TASK OBJECTIVE
Set down the listing below word for word, leaving out the pictures.

━━ EXTRACTED ENTRIES ━━

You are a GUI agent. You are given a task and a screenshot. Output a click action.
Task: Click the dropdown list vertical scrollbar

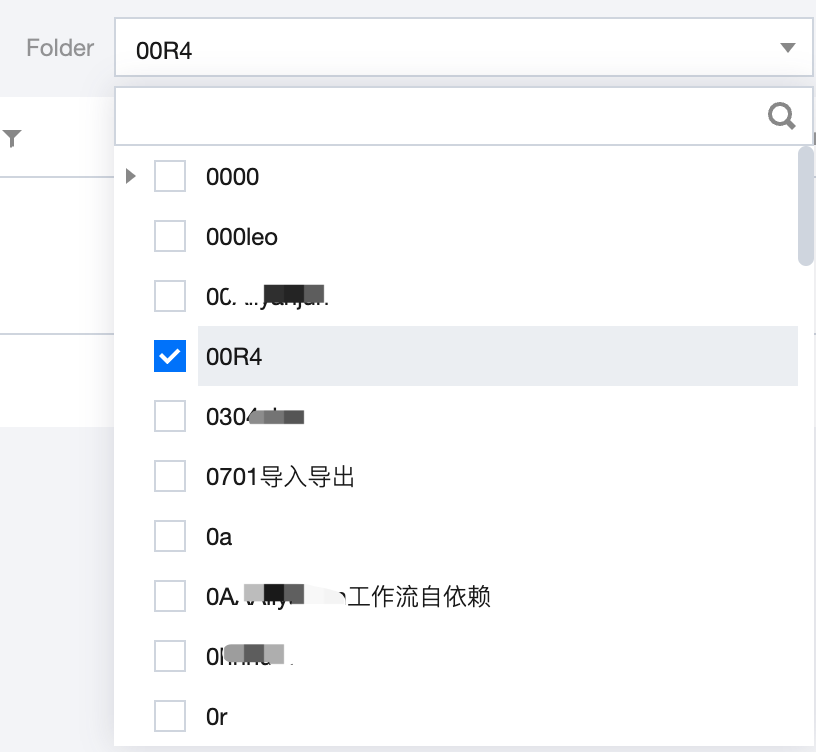806,206
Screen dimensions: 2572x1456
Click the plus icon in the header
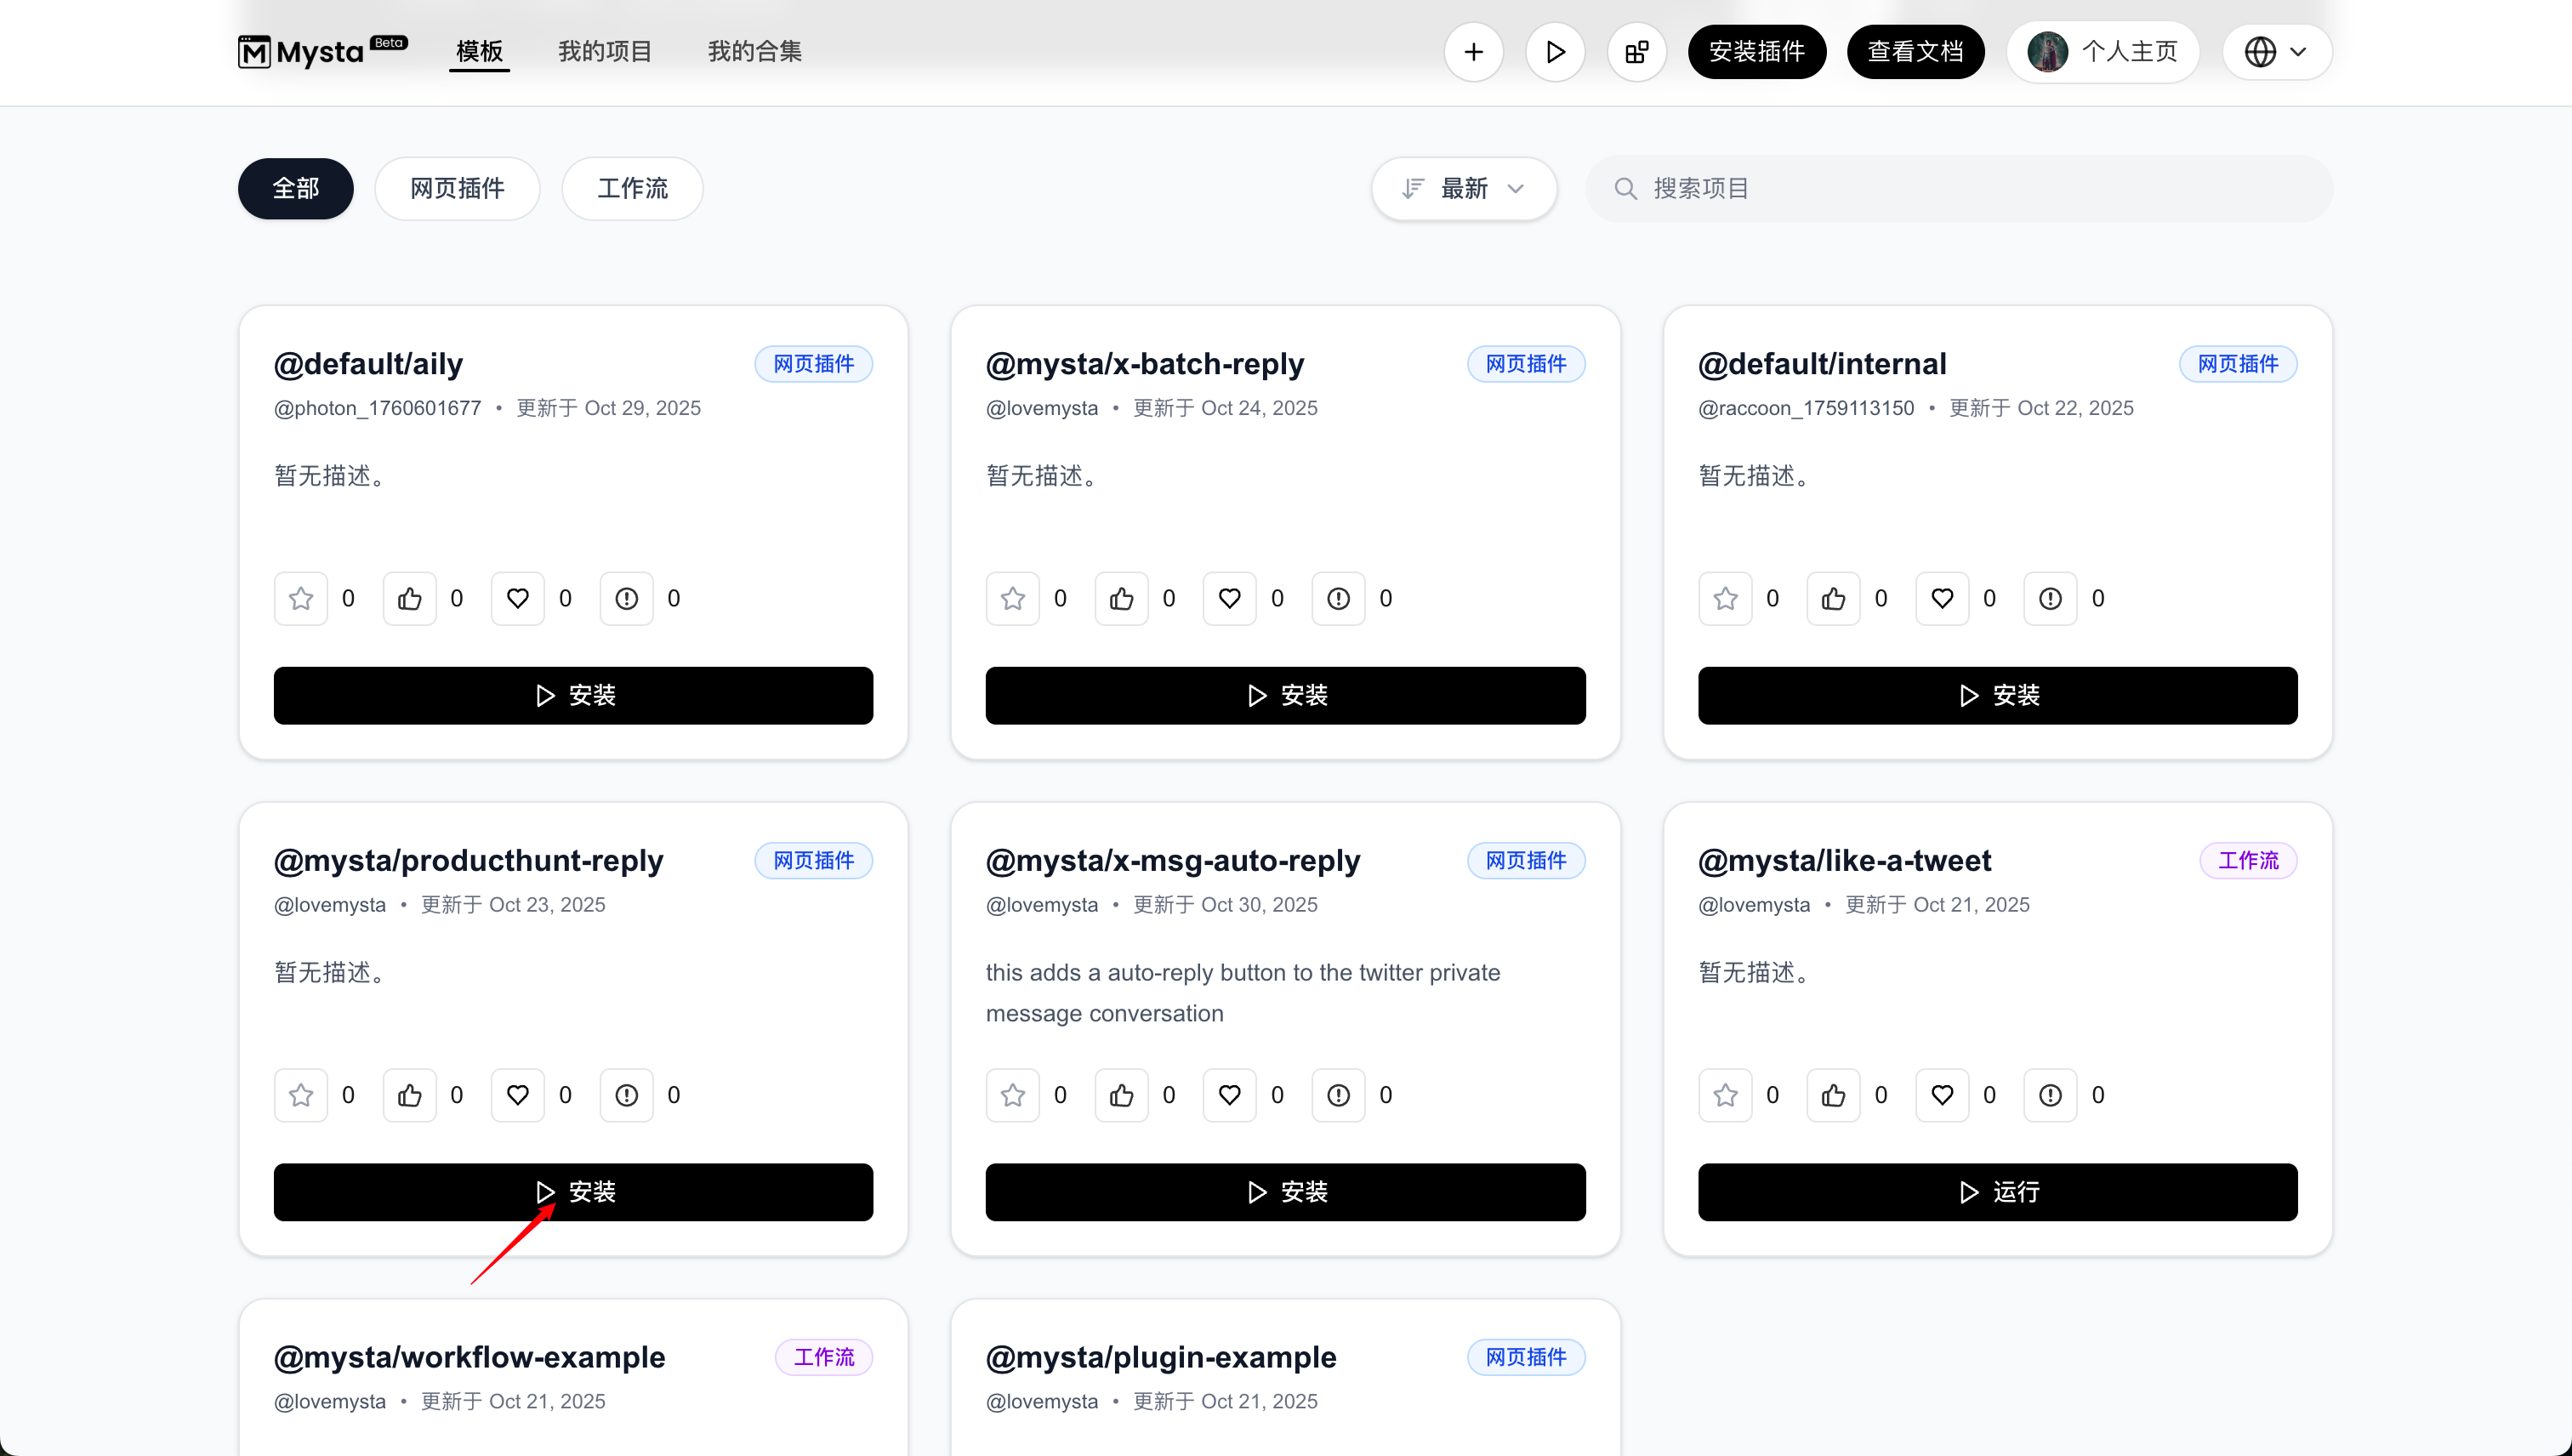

━━━

OUTPUT FOR THIS EXERCISE
You are a GUI agent. You are given a task and a screenshot. Output a click action.
Task: Click the dropdown list vertical scrollbar

806,206
Screen dimensions: 2572x1456
Click the plus icon in the header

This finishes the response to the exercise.